The multicenter, double-blind study included 287 patients with class 1 or class 2 hypertension and documented left ventricular hypertrophy who were being treated with 20 mg/day of the ACE inhibitor lisinopril. Patients were randomized to adjunctive therapy with up to 80 mg/day of the nonselective beta-blocker/alpha-1 blocker carvedilol CR (Coreg), up to 100 mg/day of the beta-blocker atenolol, or up to 40 mg/day of lisinopril without beta blockade. Some patients also required concomitant hydrochlorothiazide (12.5-25 mg/day) or hydrochlorothiazide plus amlodipine (5-10 mg/day) to control hypertension.
During 12 months of treatment, 73% of the carvedilol/lisinopril group, 67% of the atenolol/lisinopril group, and 79% of the high-dose lisinopril group reached recommended blood pressure goals (less than 130/80 mm Hg for the 25% of patients who had diabetes, or less than 140/90 mm Hg for other patients).
Follow-up echocardiography or cardiac MRI showed left ventricular mass regressed by a mean 6.3 g/m2 in the carvedilol/lisinopril group, 6.7 g/m2 in the atenolol/lisinopril group, and 7.9 g/m2 in the high-dose lisinopril group, the Coreg and Left Ventricular Mass Regression (CLEVER) study found. The differences between groups in baseline and follow-up blood pressures and left ventricular mass were not statistically significant.
“The main message, which is important for the practicing doctor, is to use agents that bring the blood pressure to what the guidelines recommend,” he said.
“I think this is an interesting study. The literature that claims a major difference in outcomes in left ventricular regression” depending on the choice of drug “is scattered and based upon many erroneous conclusions,” said Dr. Marvin Moser, of Yale University, New Haven, Conn. The CLEVER results support the idea that “if you lower blood pressure enough, you'll regress left ventricular hypertrophy regardless of what you use.”

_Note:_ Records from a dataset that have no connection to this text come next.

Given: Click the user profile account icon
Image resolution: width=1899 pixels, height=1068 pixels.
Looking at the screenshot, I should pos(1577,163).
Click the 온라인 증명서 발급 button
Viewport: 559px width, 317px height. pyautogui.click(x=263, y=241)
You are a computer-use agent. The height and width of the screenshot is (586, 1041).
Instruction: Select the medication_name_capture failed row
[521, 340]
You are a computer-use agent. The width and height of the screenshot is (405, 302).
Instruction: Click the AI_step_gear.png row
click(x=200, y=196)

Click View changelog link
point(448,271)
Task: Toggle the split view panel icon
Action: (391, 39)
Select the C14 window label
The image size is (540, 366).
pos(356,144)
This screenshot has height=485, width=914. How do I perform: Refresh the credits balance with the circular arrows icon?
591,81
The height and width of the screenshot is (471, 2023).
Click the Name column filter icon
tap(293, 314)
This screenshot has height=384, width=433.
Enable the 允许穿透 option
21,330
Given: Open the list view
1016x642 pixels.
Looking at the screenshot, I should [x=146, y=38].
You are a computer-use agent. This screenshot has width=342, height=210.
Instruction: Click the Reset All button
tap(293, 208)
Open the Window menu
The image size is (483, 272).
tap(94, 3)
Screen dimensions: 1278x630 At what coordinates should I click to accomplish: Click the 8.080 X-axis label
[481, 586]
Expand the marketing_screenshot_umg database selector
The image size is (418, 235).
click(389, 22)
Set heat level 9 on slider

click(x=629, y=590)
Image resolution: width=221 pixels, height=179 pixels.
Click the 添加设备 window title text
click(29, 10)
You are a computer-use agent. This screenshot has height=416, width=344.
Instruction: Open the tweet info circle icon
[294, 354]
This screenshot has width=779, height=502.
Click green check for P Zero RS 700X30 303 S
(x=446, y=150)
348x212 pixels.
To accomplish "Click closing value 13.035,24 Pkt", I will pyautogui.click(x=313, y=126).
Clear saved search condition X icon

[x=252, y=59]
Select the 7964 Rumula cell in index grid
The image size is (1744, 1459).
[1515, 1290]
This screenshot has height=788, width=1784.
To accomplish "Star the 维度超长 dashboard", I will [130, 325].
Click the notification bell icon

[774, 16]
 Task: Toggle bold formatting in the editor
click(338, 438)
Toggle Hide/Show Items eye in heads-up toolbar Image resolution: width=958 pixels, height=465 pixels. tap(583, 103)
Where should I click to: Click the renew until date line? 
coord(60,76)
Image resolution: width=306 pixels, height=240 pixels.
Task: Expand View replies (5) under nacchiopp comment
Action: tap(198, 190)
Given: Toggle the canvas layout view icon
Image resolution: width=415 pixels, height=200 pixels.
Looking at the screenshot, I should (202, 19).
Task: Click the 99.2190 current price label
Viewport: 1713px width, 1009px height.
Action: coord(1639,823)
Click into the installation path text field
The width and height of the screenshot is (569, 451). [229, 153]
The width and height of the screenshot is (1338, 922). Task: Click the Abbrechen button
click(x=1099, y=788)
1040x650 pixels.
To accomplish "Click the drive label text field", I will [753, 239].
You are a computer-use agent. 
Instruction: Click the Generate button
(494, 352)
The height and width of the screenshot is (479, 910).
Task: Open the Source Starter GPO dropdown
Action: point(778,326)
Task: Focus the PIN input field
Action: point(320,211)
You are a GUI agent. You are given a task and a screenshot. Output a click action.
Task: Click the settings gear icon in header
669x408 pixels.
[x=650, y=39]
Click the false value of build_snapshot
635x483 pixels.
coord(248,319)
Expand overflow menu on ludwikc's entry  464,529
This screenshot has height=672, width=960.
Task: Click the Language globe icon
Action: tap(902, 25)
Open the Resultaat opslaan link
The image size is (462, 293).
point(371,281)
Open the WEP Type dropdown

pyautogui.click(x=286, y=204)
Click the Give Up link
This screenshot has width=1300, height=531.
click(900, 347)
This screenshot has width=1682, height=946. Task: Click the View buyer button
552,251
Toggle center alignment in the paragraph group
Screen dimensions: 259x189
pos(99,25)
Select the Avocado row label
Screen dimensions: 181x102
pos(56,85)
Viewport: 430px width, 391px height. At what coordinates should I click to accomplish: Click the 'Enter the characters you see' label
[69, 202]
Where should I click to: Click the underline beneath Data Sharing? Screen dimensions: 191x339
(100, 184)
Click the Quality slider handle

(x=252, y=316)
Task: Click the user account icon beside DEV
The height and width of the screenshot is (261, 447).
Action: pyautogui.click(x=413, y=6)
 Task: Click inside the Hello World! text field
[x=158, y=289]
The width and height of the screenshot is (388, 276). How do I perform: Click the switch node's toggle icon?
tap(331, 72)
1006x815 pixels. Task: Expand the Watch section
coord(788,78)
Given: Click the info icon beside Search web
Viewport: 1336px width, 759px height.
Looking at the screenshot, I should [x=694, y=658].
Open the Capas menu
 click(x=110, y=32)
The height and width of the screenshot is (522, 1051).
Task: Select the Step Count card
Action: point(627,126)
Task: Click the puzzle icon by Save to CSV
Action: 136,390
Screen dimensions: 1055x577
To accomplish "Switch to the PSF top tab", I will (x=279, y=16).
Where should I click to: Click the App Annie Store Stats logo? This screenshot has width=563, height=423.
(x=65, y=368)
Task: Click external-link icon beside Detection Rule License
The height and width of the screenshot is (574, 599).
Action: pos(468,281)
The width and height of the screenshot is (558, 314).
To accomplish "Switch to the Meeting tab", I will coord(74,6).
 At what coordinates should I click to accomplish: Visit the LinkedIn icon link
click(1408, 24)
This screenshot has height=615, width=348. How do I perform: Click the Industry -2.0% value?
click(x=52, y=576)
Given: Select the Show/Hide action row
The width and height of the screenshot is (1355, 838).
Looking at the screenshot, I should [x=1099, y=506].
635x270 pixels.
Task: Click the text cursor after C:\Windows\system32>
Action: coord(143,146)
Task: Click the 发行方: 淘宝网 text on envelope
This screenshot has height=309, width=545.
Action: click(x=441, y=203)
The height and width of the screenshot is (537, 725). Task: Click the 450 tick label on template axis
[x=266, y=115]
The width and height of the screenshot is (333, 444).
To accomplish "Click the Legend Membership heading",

Rates of side effects were low, as might be expected with these established medications, Dr. Miller said. Cough was somewhat more common (17%) in the high-dose lisinopril group than in the atenolol (5%) or carvedilol (9%) groups. Fatigue was more common with atenolol (17%) than in the other two groups (7% each). Dizziness was slightly more common with carvedilol (14%) than with atenolol (9%) or lisinopril alone (8%). Headaches were reported by 12%-15% of patients.
Dr. Miller has been a consultant and speaker for GlaxoSmithKline, which markets Coreg and funded the study. Some of his coinvestigators were employees or consultants of the company. Dr. Miller also has been a speaker for AstraZeneca, which markets atenolol, and received research funds from Merck, which markets lisinopril. Dr. Moser reported having no conflicts of interest.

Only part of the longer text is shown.